MetaCipher: A Time-Persistent and Universal Multi-Agent Framework for Cipher-Based Jailbreak Attacks for LLMs

TL;DR

MetaCipher introduces a low-cost, multi-agent reinforcement learning framework that effectively generates universal jailbreak attacks against various LLMs, achieving high success rates with minimal queries and demonstrating robustness across multiple benchmarks.

Contribution

The paper presents MetaCipher, a novel, modular, and adaptive multi-agent framework that significantly improves the efficiency and generality of jailbreak attacks on large language models.

Findings

Achieves state-of-the-art attack success rates within 10 queries.

Demonstrates robustness across diverse victim models and benchmarks.

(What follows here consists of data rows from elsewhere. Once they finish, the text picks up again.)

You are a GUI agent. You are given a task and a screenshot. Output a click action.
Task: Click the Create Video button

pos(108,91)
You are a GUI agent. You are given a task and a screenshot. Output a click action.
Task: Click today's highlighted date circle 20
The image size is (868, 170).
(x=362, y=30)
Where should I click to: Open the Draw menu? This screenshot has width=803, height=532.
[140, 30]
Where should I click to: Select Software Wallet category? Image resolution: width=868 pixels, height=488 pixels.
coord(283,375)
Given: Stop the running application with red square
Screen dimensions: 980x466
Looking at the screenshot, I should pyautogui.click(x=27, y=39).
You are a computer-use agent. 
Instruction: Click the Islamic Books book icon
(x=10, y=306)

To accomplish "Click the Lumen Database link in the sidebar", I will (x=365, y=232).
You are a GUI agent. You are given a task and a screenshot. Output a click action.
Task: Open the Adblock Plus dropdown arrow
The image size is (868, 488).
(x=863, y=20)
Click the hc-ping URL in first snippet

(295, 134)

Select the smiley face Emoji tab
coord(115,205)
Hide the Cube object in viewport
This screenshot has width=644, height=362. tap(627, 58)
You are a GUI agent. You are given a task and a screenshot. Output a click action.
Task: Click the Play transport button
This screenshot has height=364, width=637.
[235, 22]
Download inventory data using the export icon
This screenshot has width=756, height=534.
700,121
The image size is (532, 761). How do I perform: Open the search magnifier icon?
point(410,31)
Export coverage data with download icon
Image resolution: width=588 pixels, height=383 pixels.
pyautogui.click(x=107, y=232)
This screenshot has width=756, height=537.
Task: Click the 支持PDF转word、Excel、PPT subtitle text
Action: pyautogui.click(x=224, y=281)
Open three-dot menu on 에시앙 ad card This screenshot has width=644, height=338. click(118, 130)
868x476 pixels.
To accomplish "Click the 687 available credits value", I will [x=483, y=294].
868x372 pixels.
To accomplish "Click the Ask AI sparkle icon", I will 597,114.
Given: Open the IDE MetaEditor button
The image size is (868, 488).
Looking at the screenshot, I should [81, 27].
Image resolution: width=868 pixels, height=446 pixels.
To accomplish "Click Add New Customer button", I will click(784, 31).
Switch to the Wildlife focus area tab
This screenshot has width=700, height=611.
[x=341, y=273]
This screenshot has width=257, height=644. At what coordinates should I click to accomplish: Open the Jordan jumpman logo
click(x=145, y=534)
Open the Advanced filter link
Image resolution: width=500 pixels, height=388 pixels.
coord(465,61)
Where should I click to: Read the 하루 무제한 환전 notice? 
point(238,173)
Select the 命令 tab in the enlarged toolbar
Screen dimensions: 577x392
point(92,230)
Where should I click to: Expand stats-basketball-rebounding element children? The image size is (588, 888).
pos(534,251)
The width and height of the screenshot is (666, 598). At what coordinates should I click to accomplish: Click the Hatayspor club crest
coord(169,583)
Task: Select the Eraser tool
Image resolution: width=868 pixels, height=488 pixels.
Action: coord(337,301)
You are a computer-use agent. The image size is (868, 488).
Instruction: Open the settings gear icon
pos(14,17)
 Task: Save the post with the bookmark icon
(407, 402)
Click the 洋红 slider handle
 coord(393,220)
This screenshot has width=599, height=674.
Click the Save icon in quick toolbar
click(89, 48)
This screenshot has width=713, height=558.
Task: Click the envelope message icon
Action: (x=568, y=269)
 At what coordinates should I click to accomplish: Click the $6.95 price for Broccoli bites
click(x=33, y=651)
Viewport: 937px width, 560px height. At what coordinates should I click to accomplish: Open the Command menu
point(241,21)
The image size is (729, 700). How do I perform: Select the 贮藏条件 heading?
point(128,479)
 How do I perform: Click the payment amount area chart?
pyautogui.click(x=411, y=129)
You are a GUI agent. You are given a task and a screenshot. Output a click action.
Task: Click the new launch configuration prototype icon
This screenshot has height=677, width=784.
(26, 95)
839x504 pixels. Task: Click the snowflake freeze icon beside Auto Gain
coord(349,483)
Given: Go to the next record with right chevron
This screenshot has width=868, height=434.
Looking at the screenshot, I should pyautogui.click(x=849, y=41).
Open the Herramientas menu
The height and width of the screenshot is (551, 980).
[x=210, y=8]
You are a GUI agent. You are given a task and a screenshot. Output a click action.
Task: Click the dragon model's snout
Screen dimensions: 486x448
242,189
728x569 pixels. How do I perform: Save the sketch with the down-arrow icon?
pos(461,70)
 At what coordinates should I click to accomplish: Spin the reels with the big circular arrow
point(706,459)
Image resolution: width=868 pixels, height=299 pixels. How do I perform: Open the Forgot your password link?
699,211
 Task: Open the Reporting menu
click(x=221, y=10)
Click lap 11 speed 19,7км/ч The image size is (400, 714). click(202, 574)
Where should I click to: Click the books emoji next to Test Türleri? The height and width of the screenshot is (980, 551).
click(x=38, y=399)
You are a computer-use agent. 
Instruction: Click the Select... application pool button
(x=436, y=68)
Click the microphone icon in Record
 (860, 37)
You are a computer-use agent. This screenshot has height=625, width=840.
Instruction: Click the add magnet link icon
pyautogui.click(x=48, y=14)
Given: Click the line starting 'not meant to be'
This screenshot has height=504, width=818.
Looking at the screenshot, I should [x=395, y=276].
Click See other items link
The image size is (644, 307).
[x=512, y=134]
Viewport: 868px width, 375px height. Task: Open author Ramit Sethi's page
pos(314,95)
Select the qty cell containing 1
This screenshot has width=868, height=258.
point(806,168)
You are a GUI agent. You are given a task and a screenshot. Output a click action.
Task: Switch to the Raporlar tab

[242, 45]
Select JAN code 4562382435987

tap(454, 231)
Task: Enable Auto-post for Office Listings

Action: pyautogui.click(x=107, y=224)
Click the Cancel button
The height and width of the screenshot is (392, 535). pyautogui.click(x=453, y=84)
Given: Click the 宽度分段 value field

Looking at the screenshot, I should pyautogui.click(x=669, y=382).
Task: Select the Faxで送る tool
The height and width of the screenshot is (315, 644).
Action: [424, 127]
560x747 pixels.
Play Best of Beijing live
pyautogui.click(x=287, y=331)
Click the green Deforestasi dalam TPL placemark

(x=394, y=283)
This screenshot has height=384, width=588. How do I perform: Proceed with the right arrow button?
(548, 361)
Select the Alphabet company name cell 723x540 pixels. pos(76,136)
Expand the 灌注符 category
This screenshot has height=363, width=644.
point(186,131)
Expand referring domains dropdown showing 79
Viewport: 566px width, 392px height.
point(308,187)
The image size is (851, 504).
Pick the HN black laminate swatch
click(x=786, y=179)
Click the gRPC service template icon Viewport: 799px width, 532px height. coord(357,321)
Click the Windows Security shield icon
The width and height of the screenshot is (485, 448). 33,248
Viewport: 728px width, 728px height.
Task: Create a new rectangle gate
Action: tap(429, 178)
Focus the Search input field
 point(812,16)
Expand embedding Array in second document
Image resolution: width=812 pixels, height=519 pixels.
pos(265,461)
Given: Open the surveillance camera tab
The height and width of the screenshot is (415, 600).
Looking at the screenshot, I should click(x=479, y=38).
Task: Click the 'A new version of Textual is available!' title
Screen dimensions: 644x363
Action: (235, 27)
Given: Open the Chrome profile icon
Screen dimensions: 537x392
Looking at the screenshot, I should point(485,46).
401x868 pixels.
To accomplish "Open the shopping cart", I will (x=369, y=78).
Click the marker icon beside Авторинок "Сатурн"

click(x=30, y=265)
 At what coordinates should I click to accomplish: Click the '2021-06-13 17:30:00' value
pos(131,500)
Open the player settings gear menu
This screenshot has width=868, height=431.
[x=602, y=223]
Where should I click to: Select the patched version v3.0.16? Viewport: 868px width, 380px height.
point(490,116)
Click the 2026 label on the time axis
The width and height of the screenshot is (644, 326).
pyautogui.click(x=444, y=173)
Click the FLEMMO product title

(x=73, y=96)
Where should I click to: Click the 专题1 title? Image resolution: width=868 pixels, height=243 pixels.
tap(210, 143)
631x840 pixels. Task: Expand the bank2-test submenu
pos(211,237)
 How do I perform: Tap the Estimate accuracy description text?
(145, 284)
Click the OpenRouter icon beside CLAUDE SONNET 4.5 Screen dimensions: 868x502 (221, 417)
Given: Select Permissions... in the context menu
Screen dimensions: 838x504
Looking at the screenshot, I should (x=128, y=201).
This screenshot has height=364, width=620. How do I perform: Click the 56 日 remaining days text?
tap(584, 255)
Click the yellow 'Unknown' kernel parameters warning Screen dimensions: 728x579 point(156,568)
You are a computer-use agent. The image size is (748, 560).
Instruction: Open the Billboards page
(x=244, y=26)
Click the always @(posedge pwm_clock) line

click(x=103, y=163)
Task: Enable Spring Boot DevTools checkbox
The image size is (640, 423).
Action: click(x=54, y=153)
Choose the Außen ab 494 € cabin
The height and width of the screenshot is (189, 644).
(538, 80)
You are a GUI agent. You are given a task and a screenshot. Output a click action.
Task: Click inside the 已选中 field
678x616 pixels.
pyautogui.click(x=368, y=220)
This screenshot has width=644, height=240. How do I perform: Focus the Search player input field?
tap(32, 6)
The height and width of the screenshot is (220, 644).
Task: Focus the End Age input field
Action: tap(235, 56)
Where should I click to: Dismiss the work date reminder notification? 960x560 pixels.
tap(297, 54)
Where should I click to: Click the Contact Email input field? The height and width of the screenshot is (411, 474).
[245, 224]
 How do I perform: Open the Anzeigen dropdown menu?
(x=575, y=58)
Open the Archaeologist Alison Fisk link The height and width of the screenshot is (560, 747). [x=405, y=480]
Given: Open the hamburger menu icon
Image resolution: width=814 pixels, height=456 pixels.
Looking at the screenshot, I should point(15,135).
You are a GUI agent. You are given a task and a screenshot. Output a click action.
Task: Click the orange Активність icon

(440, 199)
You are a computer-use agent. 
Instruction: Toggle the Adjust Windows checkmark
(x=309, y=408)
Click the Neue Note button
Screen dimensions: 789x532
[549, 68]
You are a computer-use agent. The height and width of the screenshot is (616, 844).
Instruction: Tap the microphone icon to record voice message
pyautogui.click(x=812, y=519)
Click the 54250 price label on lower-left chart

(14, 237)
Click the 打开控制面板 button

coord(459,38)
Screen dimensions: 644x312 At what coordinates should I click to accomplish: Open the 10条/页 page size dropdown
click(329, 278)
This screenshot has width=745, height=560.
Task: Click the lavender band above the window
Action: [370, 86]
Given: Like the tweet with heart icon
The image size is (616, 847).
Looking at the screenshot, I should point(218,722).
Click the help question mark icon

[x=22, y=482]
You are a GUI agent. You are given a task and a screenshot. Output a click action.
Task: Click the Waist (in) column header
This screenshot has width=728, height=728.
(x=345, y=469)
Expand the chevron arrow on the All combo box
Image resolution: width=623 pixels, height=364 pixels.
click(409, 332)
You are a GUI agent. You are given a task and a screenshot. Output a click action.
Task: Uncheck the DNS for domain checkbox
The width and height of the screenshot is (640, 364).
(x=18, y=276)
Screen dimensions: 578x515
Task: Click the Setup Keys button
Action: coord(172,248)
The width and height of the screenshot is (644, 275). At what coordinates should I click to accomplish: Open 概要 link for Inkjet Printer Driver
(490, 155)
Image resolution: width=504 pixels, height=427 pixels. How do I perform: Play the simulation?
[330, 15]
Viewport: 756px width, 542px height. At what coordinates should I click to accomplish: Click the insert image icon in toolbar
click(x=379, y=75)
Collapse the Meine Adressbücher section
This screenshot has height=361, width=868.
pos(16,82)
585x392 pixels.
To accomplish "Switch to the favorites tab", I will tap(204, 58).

Outperforms prior jailbreak methods in efficiency and effectiveness.

Abstract

As large language models (LLMs) grow more capable, they face growing vulnerability to sophisticated jailbreak attacks. While developers invest heavily in alignment finetuning and safety guardrails, researchers continue publishing novel attacks, driving progress through adversarial iteration. This dynamic mirrors a strategic game of continual evolution. However, two major challenges hinder jailbreak development: the high cost of querying top-tier LLMs and the short lifespan of effective attacks due to frequent safety updates. These factors limit cost-efficiency and practical impact of research in jailbreak attacks. To address this, we propose MetaCipher, a low-cost, multi-agent jailbreak framework that generalizes across LLMs with varying safety measures. Using reinforcement learning, MetaCipher is modular and adaptive, supporting extensibility to future strategies. Within as few as 10 queries, MetaCipher achieves state-of-the-art attack success rates on recent malicious prompt benchmarks, outperforming prior jailbreak methods. We conduct a large-scale empirical evaluation across diverse victim models and benchmarks, demonstrating its robustness and adaptability. Warning: This paper contains model outputs that may be offensive or harmful, shown solely to demonstrate jailbreak efficacy.